Recent Developments in Pytensor, the Successor Package to Theano
Jesse Grabowski, Ricardo Vieira
After MILA offically stopped development of Theano in 2018, the PyMC project forked the project and continued developing the package under a series of names: Theano-PyMC, Aesara, and now Pytensor. This choice was motivated by Theano's decision to put static computational graphs directly in front of the user. This choice turned out to be ideal for Bayesian inference, because it allows for powerful graph-to-graph transformations. For example, a graph that defines a data generating process via draws from random variables can be automatically translated into a backwards process describing the log probability of observed data, conditioned on draws from prior distributions. This is precisely the same logic that underpins reverse-mode automatic differentiation. It turns out this idea of graph transformation is extremely powerful, and development of Pytensor has focused on fully leveraging this power.
Recently, new features have been added to Pytensor, making it a powerful tool for workflows in statistics, machine learning, and Bayesian modeling. One of the most powerful features of Theano was it's use of graph rewrites to optimize computation beyond what a compiler is willing or able to do. A canonical example is to rewrite the express log(1 + x)
to log1p(x)
, a version of the computation that remains numerically stable for small values of x
. Pytensor has fully embraced the system of graph rewrites, and has expanded it to include many new cases, including:
- Op fusion: finding sub-graphs that are re-used multiple times on different inputs. These are fused into a single composite Op, compiled once, and re-used.

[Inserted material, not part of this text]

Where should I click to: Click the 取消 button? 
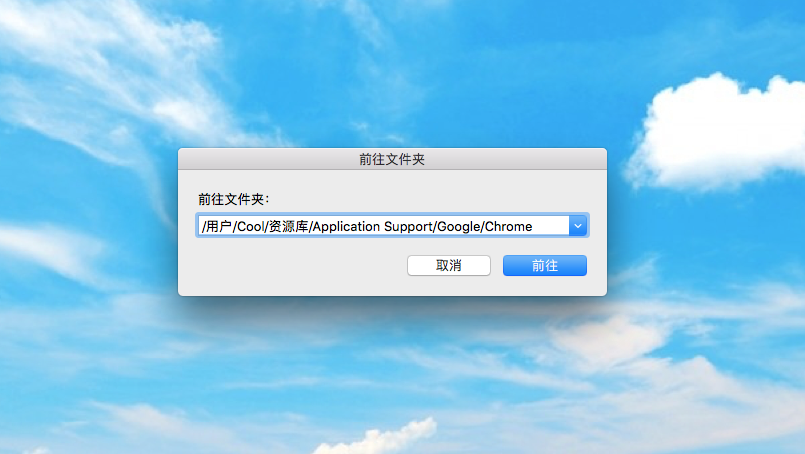pos(449,266)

- Aggressive inplacing: identifying all cases where intermediate computations can performed destructively "in-place", alleviated the need for expensive memory allocations
- Pre-gradient stabilization: maintain a library of mathematically "non-destructive" rewrites that simplify arbitrary user expressions into simpler forms, leading to cleaner gradient graphs after applying autodiff
- Linear algebra optimization: reason about the types of matrices in a graph, and automatically apply specializations to expensive operations. For example,
det(diag(x))
is rewritten toprod(diag(x))
, andinv(kron(a, b))
tokron(inv(a), inv(b))
.
These rewrites are possible because as a user writes Pytensor code, a static graph is constructed. At any time, the user can inspect the graph, or directly intervene on it. These interventions include extracting sub-graphs, replacing or removing inputs or functions, or applying entire graph-to-graph transformations. The majority of our talk will focus on this last operation, which represents one of the most unique and powerful features of Pytensor. This capability was first used in Theano to perform automatic differentiation. Given a forward graph of a scalar loss function, a gradient graph can be created by walking backwards from the loss in topological order, applying the chain rule. Graph-to-graph transformations can go far beyond this application. We present the following examples:
Vectorization. Pytensor can replace an n-dimensional input with an (n+k) dimensional input, then propagate the consequences through the graph. For example,
dot(matrix, vector)
can be replaced withdot(tensor3, vector)
, and Pytensor will automatically apply a batched dot product across the left-most dimension of thetensor3
input. The new output shape will also be propagated to any down-stream computations.Automatic probability derivation. The PyMC package uses to Pytensor to transform a user-defined generative graph, which produces samples of data from priors and inputs, to a graph that gives the probability of observing an output sample, given parameters. In this way, a single model declaration is reused for both inference via Bayes' Law, and for pre- and post-estimation tasks that require forward sampling
Automatic marginalization. Similarly, having access to the full graph lets Pytensor reason about non-trivial graph replacements, such as automatic marginalization of random variables. This can remove nuisance parameters from a model and significantly speed up inference algorithms. In addition, because pytensor can graphically verify that batch dimensions remain independent, the algorithm is bounded by the size of the domain of the random variables, rather than by their actual input size. When marginalizing a hidden markov chain, for example, this means we only have to do
states * steps
computations, instead ofstates ^ steps
(this is the celebrated "forward algorithm").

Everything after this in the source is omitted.